The outpacket/query ratio means that on average, 0.37 packets were needed to answer a question. Initially this ratio may be well over 100% as additional queries may be needed to actually recurse the DNS and figure out the addresses of nameservers.
Finally, 12% of queries were not performed because identical queries had gone out previously, saving load on servers worldwide.
For carbon/graphite/metronome, we use the following namespace. Everything starts with ‘pdns.’, which is then followed by the local hostname. Thirdly, we add ‘recursor’ to signify the daemon generating the metrics. This is then rounded off with the actual name of the metric. As an example: ‘pdns.ns1.recursor.questions’.
Care has been taken to make the sending of statistics as unobtrusive as possible, the daemons will not be hindered by an unreachable carbon server, timeouts or connection refused situations.
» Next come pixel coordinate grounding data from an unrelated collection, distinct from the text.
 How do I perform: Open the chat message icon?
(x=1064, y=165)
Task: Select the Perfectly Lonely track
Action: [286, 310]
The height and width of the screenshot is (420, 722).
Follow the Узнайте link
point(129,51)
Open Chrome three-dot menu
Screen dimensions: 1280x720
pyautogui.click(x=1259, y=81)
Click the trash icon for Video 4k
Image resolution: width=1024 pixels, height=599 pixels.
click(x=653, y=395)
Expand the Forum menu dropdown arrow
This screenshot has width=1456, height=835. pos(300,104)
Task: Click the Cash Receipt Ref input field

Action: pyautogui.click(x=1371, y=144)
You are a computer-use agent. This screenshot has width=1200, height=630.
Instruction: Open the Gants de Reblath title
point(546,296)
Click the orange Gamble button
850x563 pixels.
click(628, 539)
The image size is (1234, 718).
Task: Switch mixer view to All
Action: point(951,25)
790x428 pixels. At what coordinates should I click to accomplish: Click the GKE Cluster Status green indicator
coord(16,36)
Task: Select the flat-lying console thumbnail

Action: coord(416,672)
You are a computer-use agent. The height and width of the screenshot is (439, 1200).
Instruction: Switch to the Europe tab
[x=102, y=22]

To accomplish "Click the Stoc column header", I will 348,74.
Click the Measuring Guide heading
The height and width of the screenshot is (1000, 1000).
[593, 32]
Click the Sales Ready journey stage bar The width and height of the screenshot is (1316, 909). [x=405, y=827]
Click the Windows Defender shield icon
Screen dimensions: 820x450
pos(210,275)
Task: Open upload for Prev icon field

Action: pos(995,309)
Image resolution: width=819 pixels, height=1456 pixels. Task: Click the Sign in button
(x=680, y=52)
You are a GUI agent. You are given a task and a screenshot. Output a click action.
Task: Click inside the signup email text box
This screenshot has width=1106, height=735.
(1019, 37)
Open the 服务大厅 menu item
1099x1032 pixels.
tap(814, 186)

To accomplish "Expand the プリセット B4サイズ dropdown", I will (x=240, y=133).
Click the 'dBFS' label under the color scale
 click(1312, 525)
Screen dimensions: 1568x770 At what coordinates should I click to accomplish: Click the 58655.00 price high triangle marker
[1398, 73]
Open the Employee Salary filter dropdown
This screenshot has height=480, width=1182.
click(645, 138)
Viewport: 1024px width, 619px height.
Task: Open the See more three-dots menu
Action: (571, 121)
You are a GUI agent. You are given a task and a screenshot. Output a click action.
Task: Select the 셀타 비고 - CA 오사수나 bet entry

To benefit from our carbon/graphite support, either install Graphite, or use our own lightweight statistics daemon, Metronome, currently available on GitHub.
To enable sending metrics, set carbon-server, possibly carbon-interval and possibly carbon-ourname in the configuration.
Warning
If your hostname includes dots, they will be replaced by underscores so as not to confuse the namespace.
If you include dots in carbon-ourname, they will not be replaced by underscores. As PowerDNS assumes you know what you are doing if you override your hostname.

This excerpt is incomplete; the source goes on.